Is the set of all algorithms computable?

Question

Informally, I am basically asking if there is an algorithm that checks if the input is an algorithm or not.

In Proofs From the Inside Out by John Stillwell, the author sometimes talks about an enumeration for all algorithms $A_1, A_2, ...$ (e.g., section 4.3 page 76). (The author also does that without giving a formal definition of what an algorithm is!) This makes the set of all algorithms computably enumerable (as he is literally listing all algorithms one by one), and so my first instinct was to ask if such set is computable.

Initially I thought yes! But that would mean there is an algorithm $A'$ that checks if something is an algorithm or not. That already seems very weird. Assuming this is fine, we may run into the following issue: $A'$ must itself belong to the set of all algorithms, and so we would have to make $A'$ an input of $A'$. That is also strange, so I thought I come to StackExchange for some help.

Answer 1

This depends on the definition of "algorithms". If as stated informally in Wikipedia (often used in introductory algorithm courses),

Starting from an initial state and initial input (perhaps empty),the instructions describe a computation that, when executed, proceeds through a finite number of well-defined successive states, eventually producing "output" and terminating at a final ending state.
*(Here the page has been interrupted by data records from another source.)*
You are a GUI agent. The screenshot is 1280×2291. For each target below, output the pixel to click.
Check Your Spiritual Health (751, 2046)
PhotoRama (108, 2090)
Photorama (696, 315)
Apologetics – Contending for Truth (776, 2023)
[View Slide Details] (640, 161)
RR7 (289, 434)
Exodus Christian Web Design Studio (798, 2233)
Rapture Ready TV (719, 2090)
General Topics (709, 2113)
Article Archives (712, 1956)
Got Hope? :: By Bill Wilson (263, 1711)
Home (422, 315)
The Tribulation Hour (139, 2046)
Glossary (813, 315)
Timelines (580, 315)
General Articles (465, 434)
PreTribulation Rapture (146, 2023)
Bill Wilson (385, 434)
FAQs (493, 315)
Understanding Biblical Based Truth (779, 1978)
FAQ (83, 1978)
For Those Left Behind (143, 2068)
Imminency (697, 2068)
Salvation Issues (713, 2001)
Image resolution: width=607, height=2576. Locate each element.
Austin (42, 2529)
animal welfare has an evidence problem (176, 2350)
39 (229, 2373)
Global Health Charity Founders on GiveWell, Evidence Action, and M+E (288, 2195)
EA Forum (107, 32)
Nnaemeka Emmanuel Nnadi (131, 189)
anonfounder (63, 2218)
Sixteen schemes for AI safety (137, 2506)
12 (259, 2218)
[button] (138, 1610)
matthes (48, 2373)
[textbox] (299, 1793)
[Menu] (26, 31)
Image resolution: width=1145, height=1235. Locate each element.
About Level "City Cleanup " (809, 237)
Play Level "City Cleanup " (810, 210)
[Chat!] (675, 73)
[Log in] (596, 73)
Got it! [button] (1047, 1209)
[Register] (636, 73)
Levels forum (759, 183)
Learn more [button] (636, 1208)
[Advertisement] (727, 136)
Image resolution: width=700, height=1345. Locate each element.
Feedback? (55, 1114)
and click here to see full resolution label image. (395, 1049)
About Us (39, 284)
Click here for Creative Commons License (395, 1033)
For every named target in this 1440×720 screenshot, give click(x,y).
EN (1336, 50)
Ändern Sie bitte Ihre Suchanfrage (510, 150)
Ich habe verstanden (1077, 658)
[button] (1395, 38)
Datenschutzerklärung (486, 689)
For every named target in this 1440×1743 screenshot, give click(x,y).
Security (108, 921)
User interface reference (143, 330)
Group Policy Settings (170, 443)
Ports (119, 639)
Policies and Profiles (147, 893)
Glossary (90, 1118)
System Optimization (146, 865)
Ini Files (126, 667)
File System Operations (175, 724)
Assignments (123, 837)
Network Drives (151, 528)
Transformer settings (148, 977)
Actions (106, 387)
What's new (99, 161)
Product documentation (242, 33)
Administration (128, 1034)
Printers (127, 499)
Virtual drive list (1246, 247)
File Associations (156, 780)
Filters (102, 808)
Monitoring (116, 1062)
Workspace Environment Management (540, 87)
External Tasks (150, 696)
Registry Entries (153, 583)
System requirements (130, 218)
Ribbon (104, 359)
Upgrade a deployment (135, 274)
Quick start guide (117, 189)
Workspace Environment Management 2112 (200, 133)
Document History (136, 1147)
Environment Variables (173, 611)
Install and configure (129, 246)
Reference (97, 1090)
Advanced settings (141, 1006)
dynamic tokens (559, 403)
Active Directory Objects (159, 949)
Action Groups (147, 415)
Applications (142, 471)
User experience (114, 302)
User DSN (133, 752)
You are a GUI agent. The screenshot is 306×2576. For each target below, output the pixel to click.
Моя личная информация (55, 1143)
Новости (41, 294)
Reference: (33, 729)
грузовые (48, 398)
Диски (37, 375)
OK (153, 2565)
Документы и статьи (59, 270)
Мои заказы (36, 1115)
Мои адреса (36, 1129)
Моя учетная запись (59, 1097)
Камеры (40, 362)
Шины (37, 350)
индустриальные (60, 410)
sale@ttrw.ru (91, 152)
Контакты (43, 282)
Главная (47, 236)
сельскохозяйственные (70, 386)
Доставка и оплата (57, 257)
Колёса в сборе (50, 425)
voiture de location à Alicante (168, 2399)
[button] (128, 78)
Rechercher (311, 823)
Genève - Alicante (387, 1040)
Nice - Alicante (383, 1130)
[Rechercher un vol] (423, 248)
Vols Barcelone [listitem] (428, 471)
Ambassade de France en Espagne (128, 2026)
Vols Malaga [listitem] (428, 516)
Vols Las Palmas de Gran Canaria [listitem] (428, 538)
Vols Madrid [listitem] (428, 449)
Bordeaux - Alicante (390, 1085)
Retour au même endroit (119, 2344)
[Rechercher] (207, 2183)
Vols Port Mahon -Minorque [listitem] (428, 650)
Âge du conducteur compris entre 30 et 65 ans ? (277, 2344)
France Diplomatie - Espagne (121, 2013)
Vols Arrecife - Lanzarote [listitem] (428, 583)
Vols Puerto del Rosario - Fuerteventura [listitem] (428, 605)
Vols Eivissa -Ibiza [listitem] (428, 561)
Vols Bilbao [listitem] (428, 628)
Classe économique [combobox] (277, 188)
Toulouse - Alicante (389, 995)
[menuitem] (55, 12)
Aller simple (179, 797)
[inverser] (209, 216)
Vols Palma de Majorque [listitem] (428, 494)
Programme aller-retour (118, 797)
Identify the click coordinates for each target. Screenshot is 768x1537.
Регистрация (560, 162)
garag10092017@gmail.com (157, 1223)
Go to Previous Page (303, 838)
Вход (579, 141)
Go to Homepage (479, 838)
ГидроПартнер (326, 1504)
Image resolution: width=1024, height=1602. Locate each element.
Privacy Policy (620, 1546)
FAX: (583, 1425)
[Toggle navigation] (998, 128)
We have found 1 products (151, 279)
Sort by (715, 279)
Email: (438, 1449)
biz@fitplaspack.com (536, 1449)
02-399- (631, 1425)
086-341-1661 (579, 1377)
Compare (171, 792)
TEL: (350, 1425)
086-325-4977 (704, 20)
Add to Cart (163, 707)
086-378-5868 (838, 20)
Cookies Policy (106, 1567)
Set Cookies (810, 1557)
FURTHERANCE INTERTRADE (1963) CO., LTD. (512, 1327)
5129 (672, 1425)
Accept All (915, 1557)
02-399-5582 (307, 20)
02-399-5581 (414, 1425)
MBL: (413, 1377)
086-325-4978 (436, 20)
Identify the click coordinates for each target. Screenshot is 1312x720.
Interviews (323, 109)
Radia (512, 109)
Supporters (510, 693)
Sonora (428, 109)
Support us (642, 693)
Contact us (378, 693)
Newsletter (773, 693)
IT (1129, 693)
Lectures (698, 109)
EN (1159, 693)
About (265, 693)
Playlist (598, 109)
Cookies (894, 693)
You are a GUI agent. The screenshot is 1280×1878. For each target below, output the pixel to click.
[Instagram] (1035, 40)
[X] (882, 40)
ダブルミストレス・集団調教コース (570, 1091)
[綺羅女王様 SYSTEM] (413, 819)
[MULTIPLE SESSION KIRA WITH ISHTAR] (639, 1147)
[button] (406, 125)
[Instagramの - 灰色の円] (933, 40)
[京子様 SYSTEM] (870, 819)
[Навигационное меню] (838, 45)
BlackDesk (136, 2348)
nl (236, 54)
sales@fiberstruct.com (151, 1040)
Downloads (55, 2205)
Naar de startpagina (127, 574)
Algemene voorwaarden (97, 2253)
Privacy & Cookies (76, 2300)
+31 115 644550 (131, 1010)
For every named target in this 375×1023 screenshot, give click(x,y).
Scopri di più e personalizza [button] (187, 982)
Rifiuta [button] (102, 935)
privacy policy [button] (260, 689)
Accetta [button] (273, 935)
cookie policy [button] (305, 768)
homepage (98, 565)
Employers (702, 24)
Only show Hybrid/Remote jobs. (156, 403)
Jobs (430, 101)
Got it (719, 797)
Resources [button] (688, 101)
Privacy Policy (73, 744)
Then the answer is definitely no, because an algorithm that determines whether an input is an algorithm as above would be able to solve the halting problem.

However, if the definition of algorithms are essentially partial recursive functions, then definitely yes. To give a "proof", "algorithms" can be defined as well-formed C++ programs, then a C++ compiler (with minimal change to produce a boolean output instead of machine code and error messages) is an algorithm to determine whether an input text is an algorithm. Note that we can write a C++ compiler in C++, so the "C++ compiler" could be understood as a well-formed C++ program which is by our definition an algorithm.

As $A'$ can be made an input of $A'$, there is no surprise at all. If you write down a program $P$ that takes a string and returns a string with all empty spaces deleted, you can enter $P$ itself into $P$. This kind of self-reference (and more subtle ones) is frequently used in TCS, such as to show the halting problem is undecidable. If it makes you more comfortable, the execution of an algorithm (which might be understood as a physical process involving hardware) is different from an algorithm (a text).

For more fun, it was a famous challenge to write down a program that prints itself.

Answer 2

Following Turing’s insights and suggestions, it is reasonable to define an algorithm as a finite set of instructions as expressed using some finite expression (string) of some language with an enumerable alphabet. Since the set of all finite strings of an enumerable language is enumerable itself, it follows that the set of all algorithms as expressed by that language is enumerable.

Notice that this does not require that you can tell, given any expression from that language, whether that describes an algorithm or not. That depends on the exact definition of an algorithm as expressed in that language. In most practical cases, though, you can. For example, it’s straightforward to decide whether some string of symbols is a program in accordance to some specific programming language.